Role of the Funding Source

The funder of the study had no role in study design, data collection, analysis, and interpretation or writing of the article. The corresponding author had full access to all the data in the study and had final responsibility for the decision to submit for publication.

RESULTS

Table 1 shows demographics of the full Mildmay cohort and the MEMS cohort. The full Mildmay cohort was 39 years old on average, 34% male, had been taking ART for an average of 7.3 years, and 87.5% were virally suppressed in their most recent viral load test before the lockdown. The MEMS cohort was older (average aged 41 years), had been on ART for nearly 3 years longer on average than the full Mildmay cohort (9.8 years), and had a slightly lower proportion with a suppressed viral load. Table S1, Supplemental Digital Content, http://links.lww.com/QAI/B728, shows more detailed summary statistics about the MEMS cohort using data collected from the BEST study baseline survey.

TABLE 1.

Demographic and Clinical Characteristics of Full Mildmay Cohort and MEMS Cohort as of June 2019

Full Mildmay Cohort MEMS Cohort
N 14,308 324
Age (yr) 38.7 (0.116) 41.1 (0.717)
Male (%) 34.8 (0.398) 36.4 (2.670)
Years at Mildmay 8.1 (0.042) 11.0 (0.212)
Years on ART 7.4 (0.038) 9.9 (0.198)
Viral load (copies/mL) 4821 (1019) 1850 (765)
Undetectable viral load (%) 87.5 (0.276) 86.7 (1.880)
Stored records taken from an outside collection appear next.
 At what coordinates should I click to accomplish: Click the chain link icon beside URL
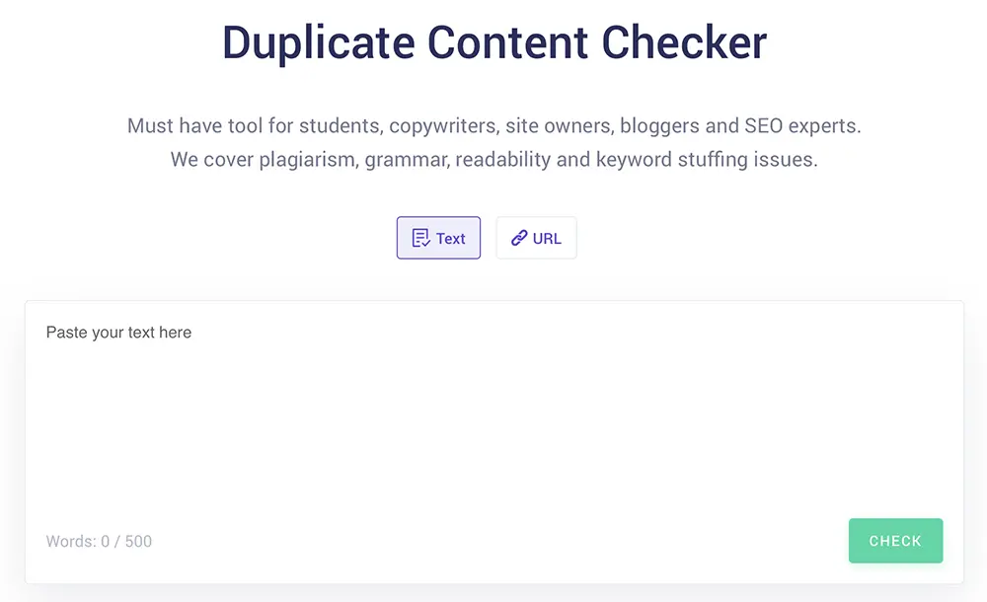[x=519, y=238]
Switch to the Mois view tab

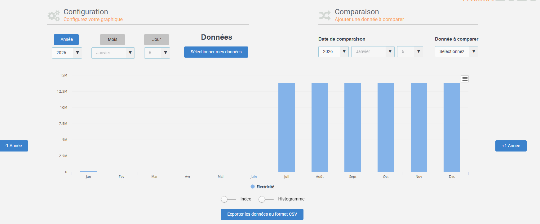click(x=113, y=40)
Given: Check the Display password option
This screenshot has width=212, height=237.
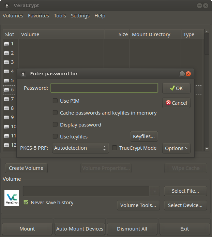Looking at the screenshot, I should [x=55, y=125].
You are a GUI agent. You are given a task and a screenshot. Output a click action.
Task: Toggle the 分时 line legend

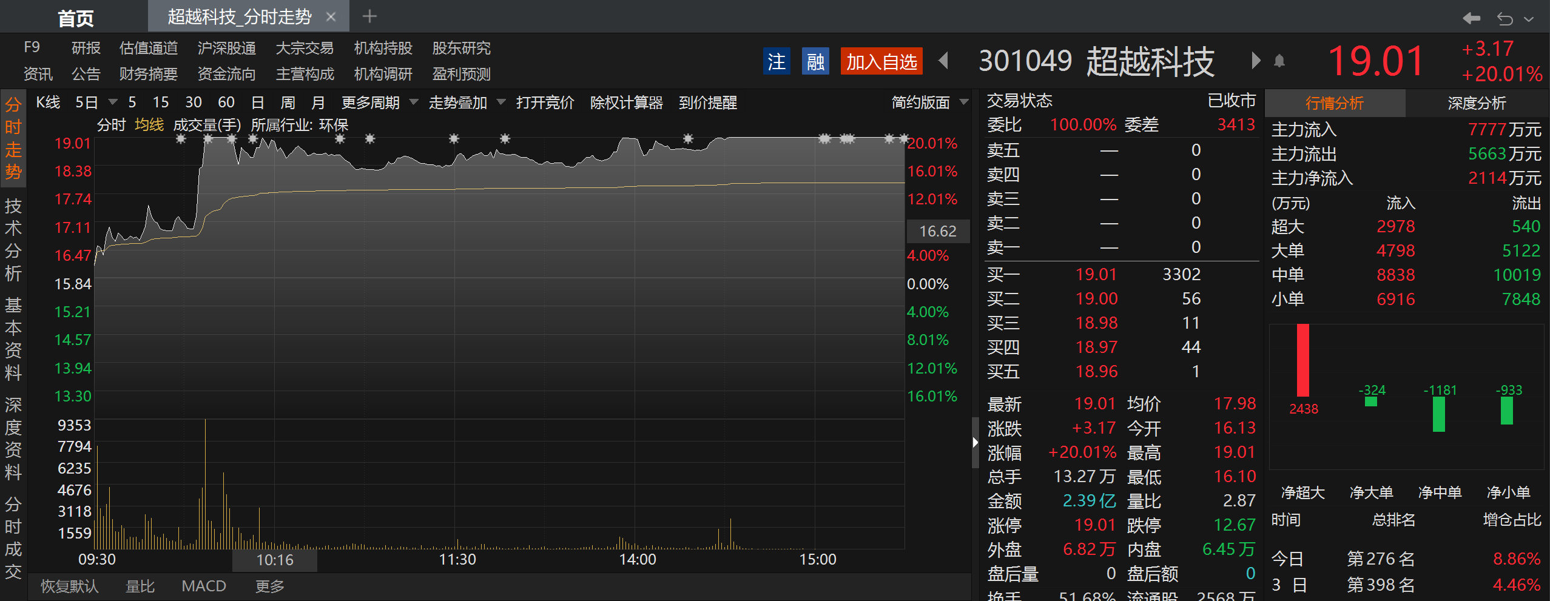(x=111, y=125)
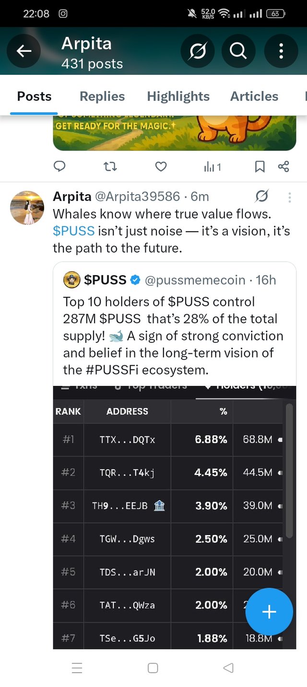
Task: View analytics count for banner post
Action: click(212, 166)
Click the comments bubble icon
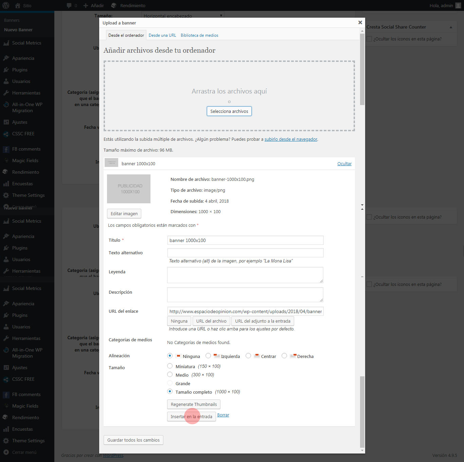Screen dimensions: 464x462 click(69, 5)
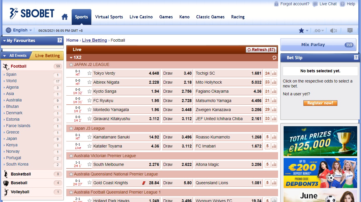Click the SBOBET logo
Image resolution: width=361 pixels, height=202 pixels.
click(x=32, y=13)
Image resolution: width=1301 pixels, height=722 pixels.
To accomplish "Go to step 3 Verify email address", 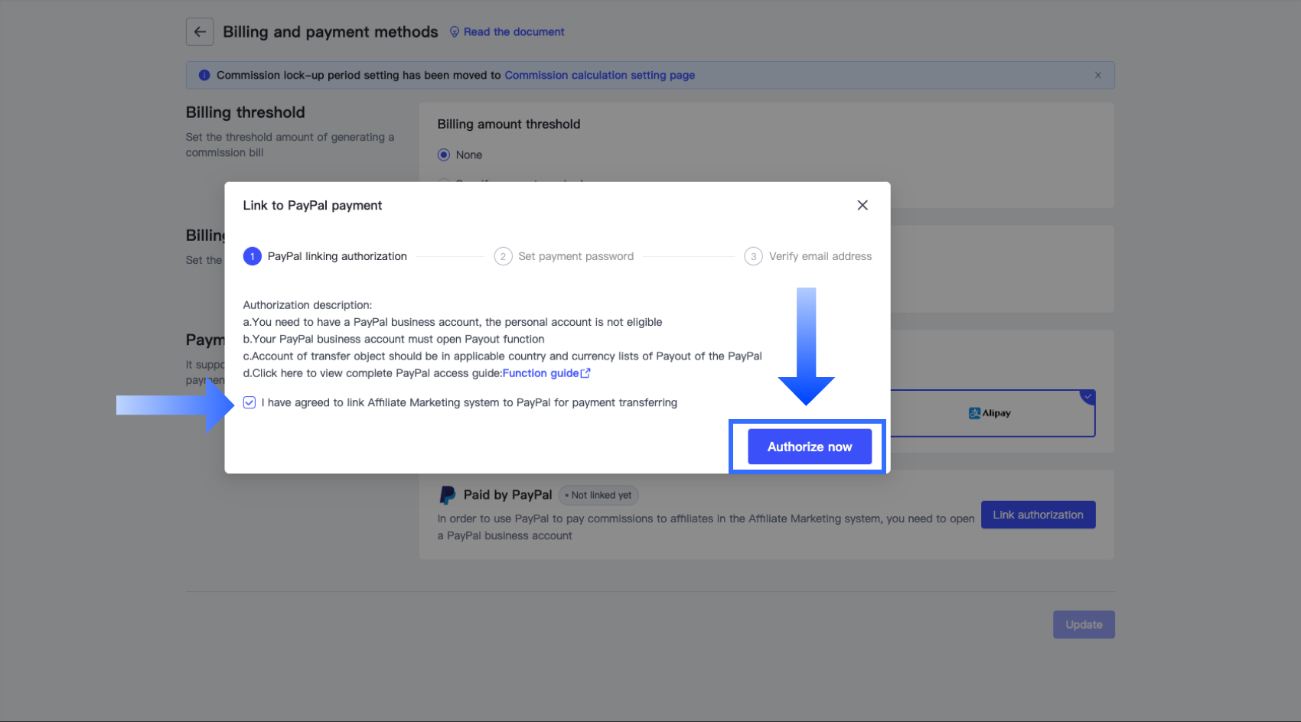I will click(x=820, y=256).
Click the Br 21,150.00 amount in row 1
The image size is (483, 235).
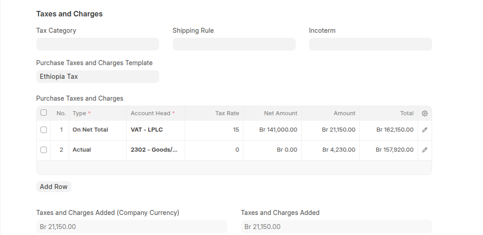point(330,130)
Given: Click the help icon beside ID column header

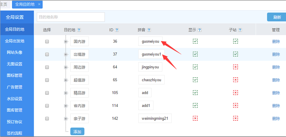Looking at the screenshot, I should pos(117,30).
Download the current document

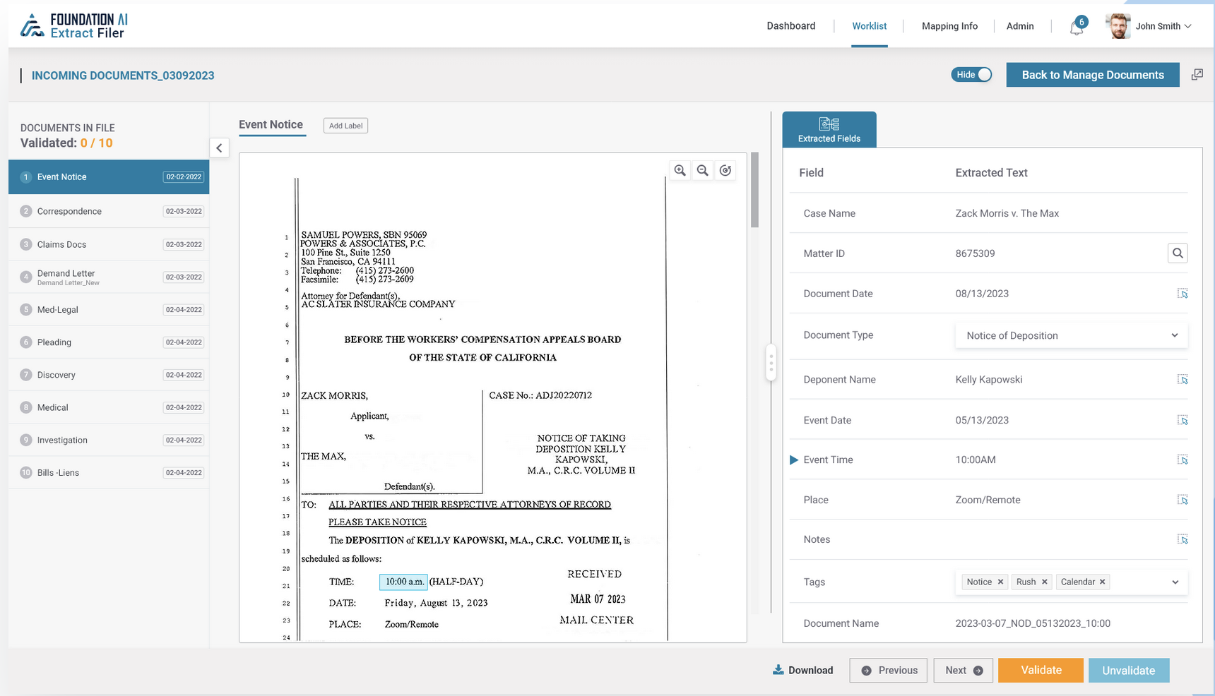[802, 670]
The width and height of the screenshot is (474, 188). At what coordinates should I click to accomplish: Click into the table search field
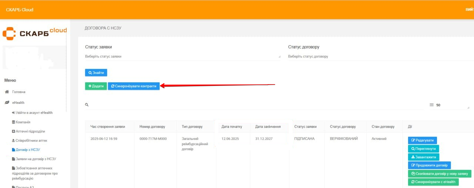click(256, 105)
Data are from electronic health records as of June 2019. Viral load measures are based on the most recent viral load test. Standard errors in parentheses.

N, number.

Figure S1, Supplemental Digital Content, http://links.lww.com/QAI/B728, shows the number of recorded visits at Mildmay (that typically coincide with drug refills) in each month. In April 2018, there were 6054 client visits, and in April 2019, there were 7093. There was a stark drop in April 2020 after the onset of the lockdown, with only 3837 clients visiting the clinic (only 54% of total visits in April 2019). In May 2020, total visits were 45% of what they were in May 2019. Visits rebounded in June 2020 after the lockdown was partially lifted but remained substantially lower in July and August relative to previous years.

Figure 1 shows the share of days with personal ART supply for the full Mildmay cohort and our MEMS cohort in each month from May 2018 to September 2020. Mildmay clients would have run out of medication on about 5% of days (1.5 days) per month on average before the lockdown if they took all doses as prescribed. By June 2020, clients would have had no ART on 26% of days (7.8 days) on average. By September 2020 when the lockdown had been mostly lifted, the share of days without personal ART supply still remained higher than the prelockdown period at 14% of days (4.2 days). This suggests that clients were less likely to refill their medication on time after the start of the lockdown and continued to forgo refills for several months after the lockdown was mostly lifted. Results are similar but slightly less pronounced for the MEMS cohort (Fig. 1, dashed line).

FIGURE 1.

FIGURE 1.

ART adherence and days without personal ART supply over time. Numbers above the adherence line represent sample sizes for each month for the MEMS cohort. % of days without ART reflects the share of client days in a given month where ART supply was 0. This measure is based on pharmacy refill records and assumes clients took their pills as prescribed. The full Mildmay cohort includes all clients with at least 2 ART prescriptions between July 2019 and March 2020. The MEMS cohort is the subset for which we have MEMS cap data. Although the “lockdown” in Kampala was eased in June 2020, several restrictions were still in place by September 2020.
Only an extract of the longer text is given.